### THINGS TO DO
1. From the Billy Sheehan interview below, list every band member he names from the Steve Vai 'Real Illusions' tour.
2. Which bass does the Billy Sheehan profile below give as his gear?
3. Write the next part of the Billy Sheehan interview below, continuing from its final line.
══ PASSAGE
Billy Sheehan
Billy Sheehan in a nutshell:
Specialises in: Super-solid rock playing and jaw-dropping solo bass pyrotechnics.
Gear Used: Yamaha Billy Sheehan Signature model Attitude 4-string bass
Essential Listening:
Solo: Compression; Cosmic Troubadour
w. David Lee Roth: Eat ‘em and Smile; Skyscraper
w. Mr Big: Lean into it; Bump Ahead; Big, Bigger, Biggest, Live in Japan
Website: www.billysheehan.com
What are you up to at the minute?
We’ve just finished the Steve Vai ‘Real Illusions’ tour – we did the first leg in America in the spring and the second here in the UK and Europe. In the meantime we did a couple of G3 tours and things like that, so I’ve actually been playing pretty steadily with Steve over the last four years. It’s been a great run, a lot of shows – gruelling, over 2 hour shows, a lot of work, learned a lot and had a lot of great, hilarious, amazing times, supreme friendship and late night bus conversations until 5 in the morning – just a great, great run. Everyone in the band – Dave Weiner, Jeremy Colson, Tony MacAlpine, Steve – we just had a tremendous time together.
What’s happening with Niacin at the minute?
════
══ AVAILABLE DATA
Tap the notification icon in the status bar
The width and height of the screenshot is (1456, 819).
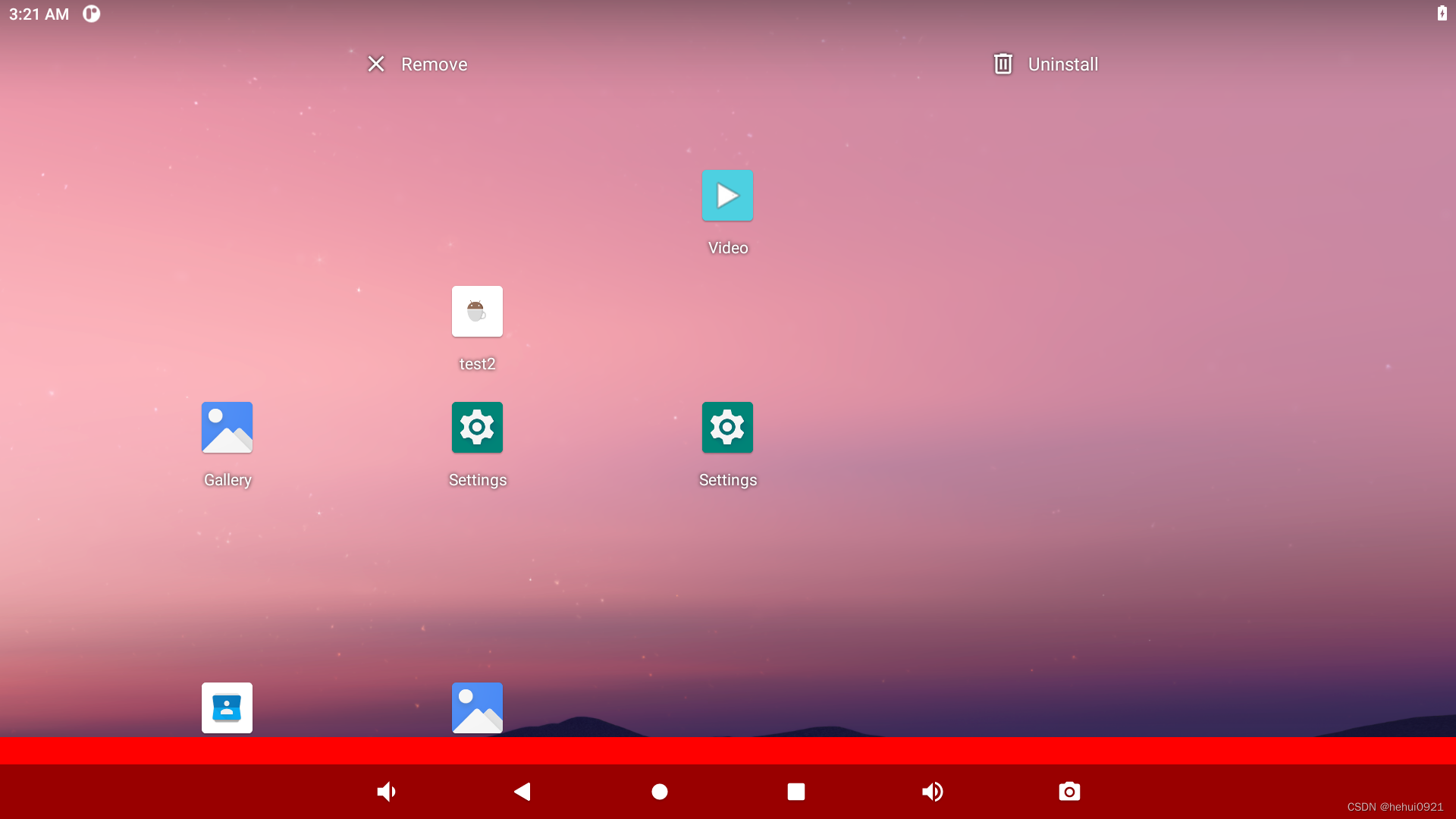click(91, 14)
════
### SOLVED PROBLEMS
1. Dave Weiner, Jeremy Colson, Tony MacAlpine, Steve Vai

2. A Yamaha Billy Sheehan Signature model Attitude 4-string bass.

3.
Our new record, ‘Organic’ is out now. We’re booking stuff in for the summer and working hard to get something happening in the UK. I don’t know if it’s possible yet, but I’m doing everything in my powers at this point.
As you were growing up as a player, was there a particular band where you thought ‘Right. I’m starting to find my voice and define what my thing is.’?
It was an interesting time, back in Talas – we went through many changes. I played with the band for a long time and basically grew up in that band, as a player, as a person and career-wise, in many ways. I learned things playing in the bars with Talas and later on, with some degree of success, that became very useful information and experience.
There was one time onstage in Pittsburgh, Pennsylvania when suddenly the neck of the bass became clear to me – what was actually happening, what all these notes meant and how they related to each other and that was quite an interesting moment for me. I’d garnered a little bit of attention prior to that, but from that point forward, I started to have a better foundation underneath what that attention was focused on, which helped me to accept it a little bit more and use it as a launch point to really try to improve and carry the ball as far down the field as I possibly could.
It’s funny – some players with a lot of technique perform as if it’s something athletic or some sort of dance move – the fact that their physical actions happen on a musical instrument almost seems inconsequential.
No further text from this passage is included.